GOAL => Please copy out the rows below word for word, starting at the line that contains "How do I perform: Open Joy" and ending at the line that contains "click(1397, 689)".

EXERCISE MATERIALS =>
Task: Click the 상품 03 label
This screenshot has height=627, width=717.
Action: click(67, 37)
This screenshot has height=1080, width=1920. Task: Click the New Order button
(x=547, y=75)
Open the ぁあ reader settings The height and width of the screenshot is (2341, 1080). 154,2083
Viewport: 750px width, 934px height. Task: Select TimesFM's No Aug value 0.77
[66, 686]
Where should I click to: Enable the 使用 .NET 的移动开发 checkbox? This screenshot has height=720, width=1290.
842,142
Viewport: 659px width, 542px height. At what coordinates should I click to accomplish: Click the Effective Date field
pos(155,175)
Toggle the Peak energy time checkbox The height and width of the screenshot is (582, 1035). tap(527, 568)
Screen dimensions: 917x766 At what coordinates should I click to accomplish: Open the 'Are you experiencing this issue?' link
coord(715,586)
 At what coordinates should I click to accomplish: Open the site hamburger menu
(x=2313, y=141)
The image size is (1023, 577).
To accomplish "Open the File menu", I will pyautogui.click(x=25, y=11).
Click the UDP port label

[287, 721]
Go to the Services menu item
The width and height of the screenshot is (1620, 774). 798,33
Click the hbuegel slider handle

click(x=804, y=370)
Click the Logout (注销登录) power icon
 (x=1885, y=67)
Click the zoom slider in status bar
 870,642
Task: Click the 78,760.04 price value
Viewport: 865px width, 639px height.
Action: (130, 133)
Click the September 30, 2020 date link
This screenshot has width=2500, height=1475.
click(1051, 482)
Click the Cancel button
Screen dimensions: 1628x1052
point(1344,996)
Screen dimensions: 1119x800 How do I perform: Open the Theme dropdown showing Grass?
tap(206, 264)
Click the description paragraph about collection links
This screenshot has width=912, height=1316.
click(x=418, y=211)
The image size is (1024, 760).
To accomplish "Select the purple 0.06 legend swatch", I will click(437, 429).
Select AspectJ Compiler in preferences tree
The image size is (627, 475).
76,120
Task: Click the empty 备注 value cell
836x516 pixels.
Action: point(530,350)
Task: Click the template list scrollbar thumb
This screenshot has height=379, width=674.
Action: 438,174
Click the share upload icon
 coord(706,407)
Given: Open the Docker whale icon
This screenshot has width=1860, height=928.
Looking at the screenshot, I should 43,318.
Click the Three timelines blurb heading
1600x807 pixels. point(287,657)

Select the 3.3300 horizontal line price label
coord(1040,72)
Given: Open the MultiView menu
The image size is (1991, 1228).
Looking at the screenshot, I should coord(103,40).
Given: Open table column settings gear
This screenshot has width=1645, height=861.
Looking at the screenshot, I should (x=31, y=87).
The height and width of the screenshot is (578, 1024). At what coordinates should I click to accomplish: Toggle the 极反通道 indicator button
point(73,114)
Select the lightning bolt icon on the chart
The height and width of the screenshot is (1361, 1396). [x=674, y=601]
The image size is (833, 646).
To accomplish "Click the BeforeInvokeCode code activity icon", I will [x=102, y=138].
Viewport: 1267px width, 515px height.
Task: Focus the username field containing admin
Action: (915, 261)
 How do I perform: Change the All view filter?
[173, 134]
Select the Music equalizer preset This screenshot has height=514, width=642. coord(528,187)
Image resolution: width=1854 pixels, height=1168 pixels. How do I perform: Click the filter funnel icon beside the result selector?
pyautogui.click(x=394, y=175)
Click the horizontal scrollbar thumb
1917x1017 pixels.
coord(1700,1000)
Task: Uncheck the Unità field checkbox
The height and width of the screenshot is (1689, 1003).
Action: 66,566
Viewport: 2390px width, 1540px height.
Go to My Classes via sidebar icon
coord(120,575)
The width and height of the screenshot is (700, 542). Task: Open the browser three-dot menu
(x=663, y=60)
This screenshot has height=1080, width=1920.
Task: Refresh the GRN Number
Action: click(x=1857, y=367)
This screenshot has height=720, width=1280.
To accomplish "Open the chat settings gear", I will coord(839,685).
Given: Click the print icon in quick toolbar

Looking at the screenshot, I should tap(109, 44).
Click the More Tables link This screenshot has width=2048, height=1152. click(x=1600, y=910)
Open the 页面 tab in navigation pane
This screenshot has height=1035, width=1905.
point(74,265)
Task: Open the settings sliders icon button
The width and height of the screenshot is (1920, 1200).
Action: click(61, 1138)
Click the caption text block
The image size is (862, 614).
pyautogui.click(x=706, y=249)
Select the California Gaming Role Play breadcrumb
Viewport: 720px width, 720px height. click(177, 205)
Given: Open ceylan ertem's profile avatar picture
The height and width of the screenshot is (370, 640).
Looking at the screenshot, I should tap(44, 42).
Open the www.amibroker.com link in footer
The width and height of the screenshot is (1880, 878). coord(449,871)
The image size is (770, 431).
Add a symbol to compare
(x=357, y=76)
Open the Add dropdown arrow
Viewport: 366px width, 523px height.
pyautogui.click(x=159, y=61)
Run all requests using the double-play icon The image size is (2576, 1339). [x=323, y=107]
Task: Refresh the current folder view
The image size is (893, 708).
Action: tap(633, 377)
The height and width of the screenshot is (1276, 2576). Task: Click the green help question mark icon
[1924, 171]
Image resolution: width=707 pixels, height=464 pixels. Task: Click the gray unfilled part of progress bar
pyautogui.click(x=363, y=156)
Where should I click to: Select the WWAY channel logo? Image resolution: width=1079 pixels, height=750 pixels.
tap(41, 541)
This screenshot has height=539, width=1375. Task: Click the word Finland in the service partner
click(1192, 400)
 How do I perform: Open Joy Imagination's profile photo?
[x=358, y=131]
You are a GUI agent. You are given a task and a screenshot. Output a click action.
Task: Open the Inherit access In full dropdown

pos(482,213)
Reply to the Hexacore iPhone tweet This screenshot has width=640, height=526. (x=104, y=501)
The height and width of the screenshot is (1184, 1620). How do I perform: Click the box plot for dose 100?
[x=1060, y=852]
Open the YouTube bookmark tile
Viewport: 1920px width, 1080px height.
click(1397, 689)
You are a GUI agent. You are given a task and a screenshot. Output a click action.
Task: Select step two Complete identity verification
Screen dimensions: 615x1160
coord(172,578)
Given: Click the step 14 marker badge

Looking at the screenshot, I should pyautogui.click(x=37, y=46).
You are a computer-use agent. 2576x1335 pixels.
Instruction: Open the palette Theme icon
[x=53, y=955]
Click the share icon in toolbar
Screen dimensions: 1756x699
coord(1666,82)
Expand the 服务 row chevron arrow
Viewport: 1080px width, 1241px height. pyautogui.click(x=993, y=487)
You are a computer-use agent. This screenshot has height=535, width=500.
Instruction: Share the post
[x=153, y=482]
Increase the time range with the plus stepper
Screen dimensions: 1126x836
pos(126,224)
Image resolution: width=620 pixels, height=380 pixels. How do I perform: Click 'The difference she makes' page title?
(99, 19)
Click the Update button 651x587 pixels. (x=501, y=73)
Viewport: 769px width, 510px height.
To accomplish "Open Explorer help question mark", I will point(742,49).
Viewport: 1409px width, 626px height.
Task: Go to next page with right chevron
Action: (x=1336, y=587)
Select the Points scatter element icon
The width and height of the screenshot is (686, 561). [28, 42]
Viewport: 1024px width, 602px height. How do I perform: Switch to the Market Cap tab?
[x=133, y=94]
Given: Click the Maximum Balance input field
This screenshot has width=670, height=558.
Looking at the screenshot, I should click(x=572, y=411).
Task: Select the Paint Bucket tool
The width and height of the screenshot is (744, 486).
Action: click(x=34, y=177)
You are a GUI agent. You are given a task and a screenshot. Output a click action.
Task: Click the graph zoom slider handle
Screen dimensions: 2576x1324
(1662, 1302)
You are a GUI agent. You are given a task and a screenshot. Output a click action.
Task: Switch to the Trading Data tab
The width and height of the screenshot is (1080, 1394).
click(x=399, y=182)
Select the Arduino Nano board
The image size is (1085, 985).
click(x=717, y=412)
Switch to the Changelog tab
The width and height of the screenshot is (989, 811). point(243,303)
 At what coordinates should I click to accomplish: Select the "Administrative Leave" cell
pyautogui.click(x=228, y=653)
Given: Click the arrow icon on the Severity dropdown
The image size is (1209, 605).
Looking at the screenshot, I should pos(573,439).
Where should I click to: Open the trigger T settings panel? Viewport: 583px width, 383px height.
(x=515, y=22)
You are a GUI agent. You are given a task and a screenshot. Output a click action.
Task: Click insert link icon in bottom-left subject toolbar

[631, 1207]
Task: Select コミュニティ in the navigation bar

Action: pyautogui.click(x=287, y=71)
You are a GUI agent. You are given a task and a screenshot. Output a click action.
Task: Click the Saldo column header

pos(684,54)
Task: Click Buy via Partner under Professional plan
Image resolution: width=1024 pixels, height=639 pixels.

ANSWER TO THIS PROBLEM =>
 How do I perform: Open Joy Imagination's profile photo?
[x=358, y=131]
You are a GUI agent. You are given a task and a screenshot. Output a click action.
Task: Open the Inherit access In full dropdown

pos(482,213)
Reply to the Hexacore iPhone tweet This screenshot has width=640, height=526. (x=104, y=501)
The height and width of the screenshot is (1184, 1620). How do I perform: Click the box plot for dose 100?
[x=1060, y=852]
Open the YouTube bookmark tile
Viewport: 1920px width, 1080px height.
click(1397, 689)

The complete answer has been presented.